Narrow networks fuel provider, insurer billing fights

Providers and insurers are blaming one another for surprising patients with medical bills, The Wall Street Journal reported.

Patients often face surprise bills after receiving treatment at an in-network hospital where they were cared for by an out-of-network emergency physician, radiologist, anesthesiologist or other healthcare specialist. Consumer advocates say the prevalence of narrow networks has made surprise bills more common.

The American College of Emergency Physicians filed a lawsuit against HHS in May, alleging an Affordable Care Act provision does not ensure reasonable payment to physicians for out-of-network emergency services.  The association says insurers have reduced payments to ER physicians up to 70 percent in recent years. Ontario, Calif.-based Prime Healthcare Services sued six insurers last month for allegedly using an incorrect system to set out-of-network rates, The Wall Street Journal reported.

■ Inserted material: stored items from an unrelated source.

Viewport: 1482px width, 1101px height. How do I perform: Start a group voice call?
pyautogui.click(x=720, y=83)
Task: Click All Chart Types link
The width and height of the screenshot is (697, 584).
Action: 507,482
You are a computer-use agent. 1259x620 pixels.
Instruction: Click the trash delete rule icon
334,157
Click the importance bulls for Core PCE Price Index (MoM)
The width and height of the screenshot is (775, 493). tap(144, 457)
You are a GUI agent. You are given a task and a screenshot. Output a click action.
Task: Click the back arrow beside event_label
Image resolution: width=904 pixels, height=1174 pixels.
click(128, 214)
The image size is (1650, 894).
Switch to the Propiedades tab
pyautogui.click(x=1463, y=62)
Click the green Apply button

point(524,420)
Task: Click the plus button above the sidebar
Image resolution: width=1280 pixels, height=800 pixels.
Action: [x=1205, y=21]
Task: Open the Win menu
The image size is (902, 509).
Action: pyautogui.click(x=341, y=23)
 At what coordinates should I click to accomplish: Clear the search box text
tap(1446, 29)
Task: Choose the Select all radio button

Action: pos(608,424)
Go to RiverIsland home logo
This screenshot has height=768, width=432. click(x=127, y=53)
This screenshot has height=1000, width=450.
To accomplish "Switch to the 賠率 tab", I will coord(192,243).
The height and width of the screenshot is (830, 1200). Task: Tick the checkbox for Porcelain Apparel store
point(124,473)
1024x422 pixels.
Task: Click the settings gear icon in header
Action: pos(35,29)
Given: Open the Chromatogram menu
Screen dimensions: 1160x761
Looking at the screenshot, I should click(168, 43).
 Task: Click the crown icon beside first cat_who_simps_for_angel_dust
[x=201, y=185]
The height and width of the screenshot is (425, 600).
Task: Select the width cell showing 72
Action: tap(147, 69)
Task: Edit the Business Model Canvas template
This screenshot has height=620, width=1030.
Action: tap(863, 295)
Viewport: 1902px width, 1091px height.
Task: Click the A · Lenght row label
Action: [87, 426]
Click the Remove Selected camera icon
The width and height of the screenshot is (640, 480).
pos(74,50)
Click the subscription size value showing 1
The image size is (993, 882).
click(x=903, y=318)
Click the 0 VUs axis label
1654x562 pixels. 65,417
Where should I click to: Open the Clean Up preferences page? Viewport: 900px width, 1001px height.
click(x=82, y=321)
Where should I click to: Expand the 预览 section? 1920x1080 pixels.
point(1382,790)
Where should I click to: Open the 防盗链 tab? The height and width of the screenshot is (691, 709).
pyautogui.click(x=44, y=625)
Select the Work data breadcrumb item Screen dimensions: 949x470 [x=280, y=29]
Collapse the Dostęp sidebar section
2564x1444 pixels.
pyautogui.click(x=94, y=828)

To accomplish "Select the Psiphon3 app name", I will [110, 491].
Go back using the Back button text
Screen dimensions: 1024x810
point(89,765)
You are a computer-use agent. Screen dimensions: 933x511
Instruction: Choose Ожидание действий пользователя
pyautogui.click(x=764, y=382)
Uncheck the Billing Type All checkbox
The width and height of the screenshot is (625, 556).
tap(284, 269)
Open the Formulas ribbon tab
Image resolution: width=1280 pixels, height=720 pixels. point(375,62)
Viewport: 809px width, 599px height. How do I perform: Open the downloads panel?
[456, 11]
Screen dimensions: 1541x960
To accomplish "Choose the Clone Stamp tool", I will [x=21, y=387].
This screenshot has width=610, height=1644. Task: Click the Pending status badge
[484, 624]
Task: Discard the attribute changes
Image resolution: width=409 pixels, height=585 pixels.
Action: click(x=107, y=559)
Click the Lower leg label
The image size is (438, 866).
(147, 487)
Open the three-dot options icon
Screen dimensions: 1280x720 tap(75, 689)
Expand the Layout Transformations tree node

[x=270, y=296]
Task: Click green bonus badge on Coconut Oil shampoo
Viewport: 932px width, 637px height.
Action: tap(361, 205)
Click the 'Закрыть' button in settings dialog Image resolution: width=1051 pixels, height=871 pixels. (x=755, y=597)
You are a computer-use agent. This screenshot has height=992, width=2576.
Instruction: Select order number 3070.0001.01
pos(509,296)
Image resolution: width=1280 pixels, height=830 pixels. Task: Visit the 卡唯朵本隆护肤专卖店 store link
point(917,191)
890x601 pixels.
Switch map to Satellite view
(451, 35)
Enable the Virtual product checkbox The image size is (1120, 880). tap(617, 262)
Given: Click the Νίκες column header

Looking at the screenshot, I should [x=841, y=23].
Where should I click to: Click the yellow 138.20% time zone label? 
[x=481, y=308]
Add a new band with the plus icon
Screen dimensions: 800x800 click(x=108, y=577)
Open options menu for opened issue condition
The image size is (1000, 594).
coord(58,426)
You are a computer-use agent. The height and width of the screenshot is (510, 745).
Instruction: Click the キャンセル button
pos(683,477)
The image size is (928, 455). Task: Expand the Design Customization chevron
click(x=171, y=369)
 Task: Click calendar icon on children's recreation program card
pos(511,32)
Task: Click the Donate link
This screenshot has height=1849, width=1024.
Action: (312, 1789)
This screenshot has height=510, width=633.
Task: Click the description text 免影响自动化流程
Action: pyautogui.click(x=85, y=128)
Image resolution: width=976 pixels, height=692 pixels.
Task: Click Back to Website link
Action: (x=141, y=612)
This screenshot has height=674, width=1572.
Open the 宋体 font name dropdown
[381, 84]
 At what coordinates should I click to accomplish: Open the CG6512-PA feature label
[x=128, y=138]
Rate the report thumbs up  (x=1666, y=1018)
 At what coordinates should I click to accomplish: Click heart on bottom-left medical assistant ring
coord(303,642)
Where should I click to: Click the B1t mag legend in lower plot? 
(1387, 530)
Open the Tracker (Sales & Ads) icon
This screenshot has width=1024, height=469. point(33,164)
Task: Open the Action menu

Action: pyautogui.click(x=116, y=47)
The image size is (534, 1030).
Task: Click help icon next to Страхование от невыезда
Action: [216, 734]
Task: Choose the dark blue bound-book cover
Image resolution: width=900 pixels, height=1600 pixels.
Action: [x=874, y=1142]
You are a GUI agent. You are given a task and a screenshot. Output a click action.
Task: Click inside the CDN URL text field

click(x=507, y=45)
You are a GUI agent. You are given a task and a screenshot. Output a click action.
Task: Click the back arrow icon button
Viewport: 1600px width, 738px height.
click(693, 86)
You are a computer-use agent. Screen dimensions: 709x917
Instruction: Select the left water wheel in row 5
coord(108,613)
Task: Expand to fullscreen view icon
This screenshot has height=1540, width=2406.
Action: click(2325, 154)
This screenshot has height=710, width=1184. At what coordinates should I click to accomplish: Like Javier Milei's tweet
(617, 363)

However, insurers argue physicians are rejecting more in-network rates and charging higher, out-of-network rates, according to the report.

About 75 percent of plans sold through the federal marketplace this year extend no out-of-network coverage save for emergencies, according to The Wall Street Journal. Plan members can face unlimited costs, as out-of-pocket bills typically do not have out-of-pocket maximums.

Almost two dozen states passed or are considering legislation that would protect consumers from unexpected out-of-network medical costs.